OK Execution: Michael Smith & Intellectual Disability

OK Execution: Michael Smith & Intellectual Disability March 1, 2024

 

March 1, 2024

 

 

Injustice in Oklahoma: A Pending Execution & The Intellectual Disabilities of Michael Smith

 

 

On April 4, 2024, Michael Smith is scheduled to be executed.  Over the past year and a half, I have had the pleasure to serve as Smith’s spiritual advisor.  There are a variety of reasons and factors that contribute to my advocacy that his life be spared.  The chief of which is that he has become someone I have come to love as a brother.  Recognizing that such a human reason is not enough for most people, I next offer that Smith suffers from intellectual disabilities that make him ineligible for the death penalty.  On June 20, 2002, the Supreme Court issued a landmark ruling ending the death penalty for individuals with intellectual disability. In Atkins v. Virginia, the Court held that it is a violation of the Eighth Amendment ban on cruel and unusual punishment to execute death row inmates with significant mental disabilities.  Such diagnosis of Smith has nothing to do with my estimation (although I have experienced him as having significant delays), but rather numerous psychological evaluations that have yielded significantly low IQ scores.  Darrin Pickens was actually taken off of death row in Oklahoma with the exact same scores.  Smith’s case (and the comparison to Pickens) was even cited in the Death Penalty Review Commission’s bipartisan landmark report on Oklahoma’s use of the death penalty (147-148).

 

Under Oklahoma’s current statute, a capital defendant with multiple IQ scores—for example, 71 and 76— would appear to meet the threshold requirement of an IQ of 70 or below (considering the standard error of measurement). However, that same defendant would be barred from litigating the issue of intellectual disability because, under the statute, any score of 76 or higher prevents a finding of intellectual disability. And the standard error of measurement is not considered for a score of 76 or above. In fact, this scenario arose in the case of Michael Dewayne Smith. Smith’s case—considered by the OCCA after section 701.10b went into effect—involved IQ test scores of 71, 76, and 79. [Smith v. State, 245 P.3d 1233 (Okla. Crim.
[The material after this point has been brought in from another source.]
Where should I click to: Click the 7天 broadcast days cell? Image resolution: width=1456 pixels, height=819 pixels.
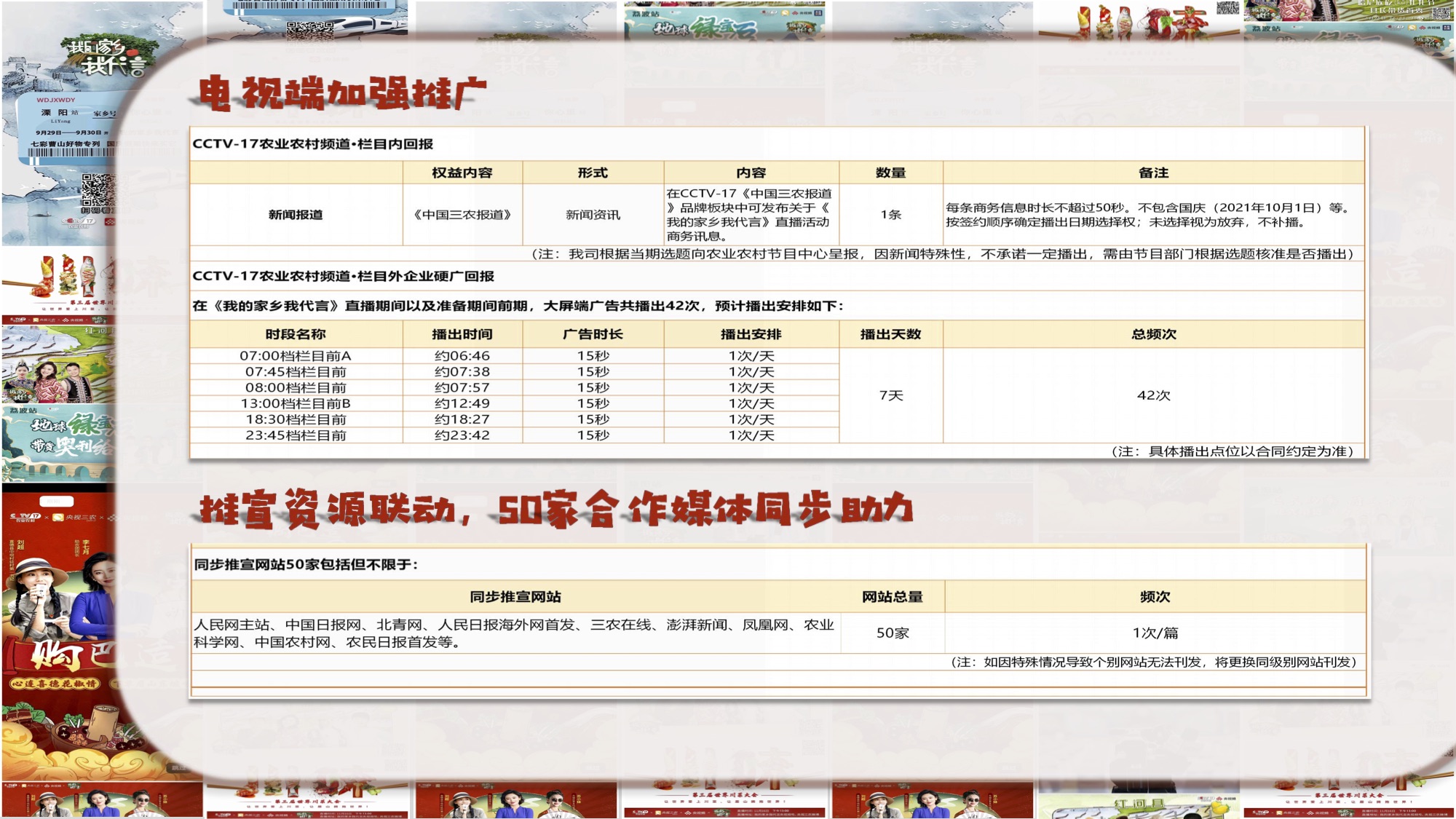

App. 2010)]

 

The OCCA, in rejecting Smith’s claim that his attorney was ineffective for failing to raise the issue of intellectual disability in post-conviction proceedings, stated: “It is clear then, that with two I.Q. scores of 76 and 79, Smith’s current claim fails under the express language of [section] 701.10b.” [Id. at 1237.]

 

Given Smith’s range of IQ scores, this definitive cutoff is arguably contrary to the U.S. Supreme Court’s subsequent opinion in Hall v. Florida, in which the Court expressed its “agree[ment] with the medical experts that when a defendant’s IQ test score falls within the test’s acknowledged and inherent margin of error, the defendant must be able to present additional evidence of intellectual disability, including testimony regarding adaptive deficits.” [See Hall, 134 S. Ct. at 2001].

 

Relatedly, the changes in Oklahoma’s procedure have resulted in similarly-situated defendants being treated differently under the law, depending on the time the case was considered. For example, Darrin Pickens, who had an IQ score of 79 (as well as scores of 70, 71, and 76), was granted Atkins relief by the OCCA in 2005. [Pickens v. State, 126 P.3d 612 (Okla. Crim. App. 2005)].

 

After section 701.10b went into effect in 2006, Michael Dewayne Smith—who had IQ scores almost identical to Pickens’—was denied relief, because some of his IQ scores were considered too high under the requirements of the new statute. [Id.]

 

The injustice of such a situation is beyond disturbing.  What is even more disturbing is that Michael Smith pleaded with his lawyer (Wyndi Thomas Hobbs, who now appears to serve as the Deputy Division Chief – of the Capital Post-Conviction at the Oklahoma Indigent Defense System) to pursue an intellectual disability claim before the Oklahoma law raising the standard went into effect on July 1, 2006.  The letter (see below) Hobbs sent to Smith on May 19, 2006 illustrates this very fact.  Had Hobbs pursued such a claim, the Death Penalty Review Commission’s analysis indicates that Smith’s chances of success would have been high.  But against Smith’s wishes, she did not.

 

The State of Oklahoma is preparing to execute Michael Smith…who not only has a significant intellectual disability claim…but is someone who has the exact same scores as Darrin Pickens (who got off of death row) and someone whose lawyer (Wyndi Thomas Hobbs) failed to file the proper claim on his behalf in time to pursue what could have been (according to the Death Penalty Review Commission) a successful claim of intellectual disability.  Justice demands so much more than the treatment that Michael Smith has received.  The State of Oklahoma is preparing to execute someone who (at a minimum) is ineligible to be executed.